Tight bounds on the weak price of anarchy for the randomized externality policy in scheduling games with multi-job players
研究了多作业玩家调度博弈中的弱均衡,提出随机外部性策略,并给出该策略下弱无政府价格的紧上界为1+黄金比例,证明该界是最优的。
Most research on scheduling games assumes a single-job model, where each job can be seen as a distinct player. Every player decides to assign her job to a machine to minimize her own completion time according to a local policy for ordering jobs on a machine. The price of anarchy as a measure of the overall performance is defined as the ratio between the social cost of the worst equilibrium and the optimal social cost. A common social cost is the sum of all weighted completion times.

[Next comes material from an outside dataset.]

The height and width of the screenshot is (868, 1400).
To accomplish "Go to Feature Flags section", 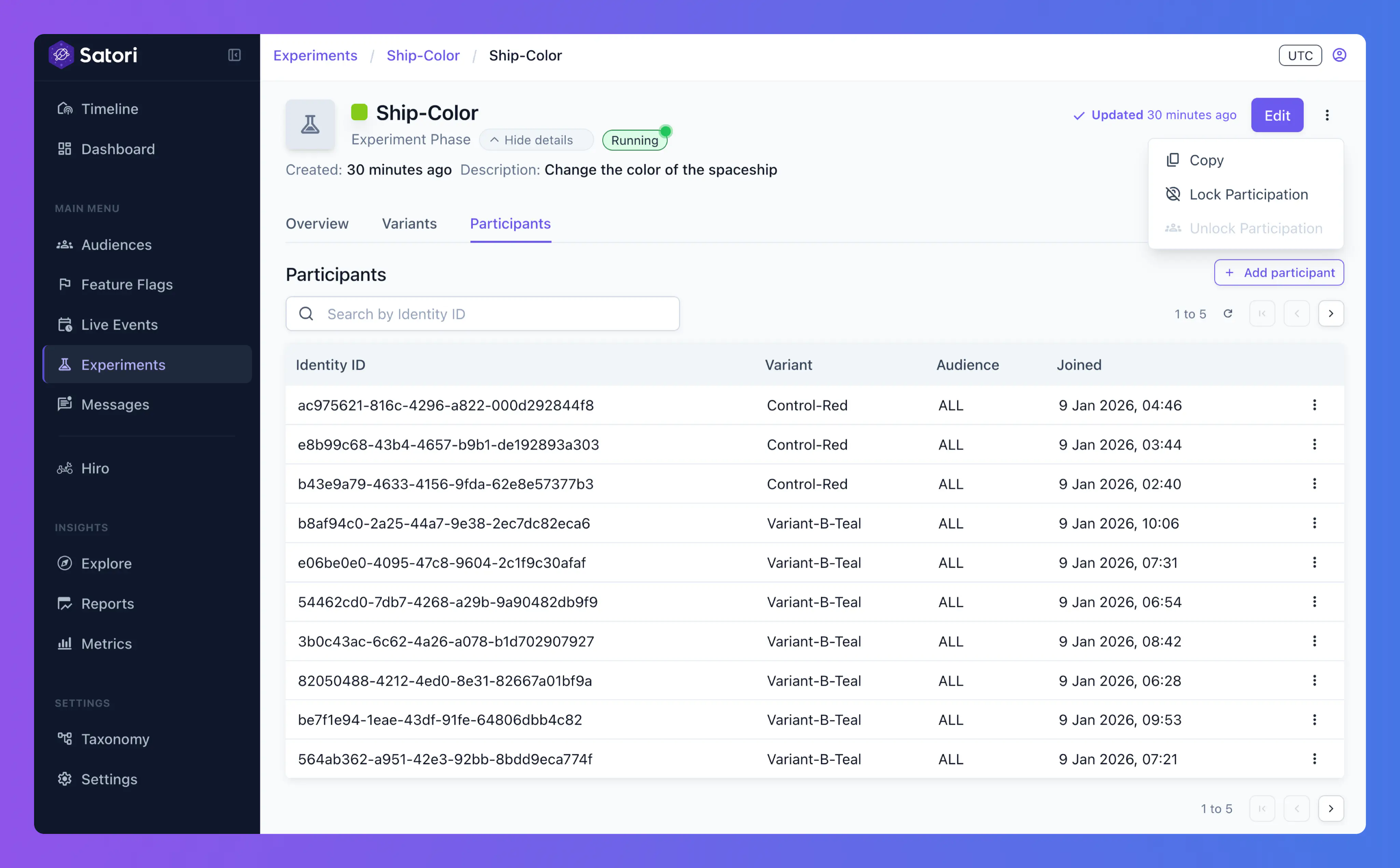I will point(126,284).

In this article, we study multi-job scheduling games, where each player owns several jobs and aims to minimize the sum of weighted completion times of her jobs. We focus on weak equilibria for multi-job scheduling games, where each player has no incentive to move any single job from its set of jobs, with the randomized externality policy that we propose and give the tight (pure, mixed, correlated, and coarse) weak price-of-anarchy upper bound of 1+ϕ, where ϕ is the golden ratio. Note that this bound is the best possible given the lower bound of 1+ϕ for “prompt policies” in the previous work of Abed et al., which include preemptive policies and randomized policies. Finally, we supplement the main result with the existence and implementation of such a policy on each machine.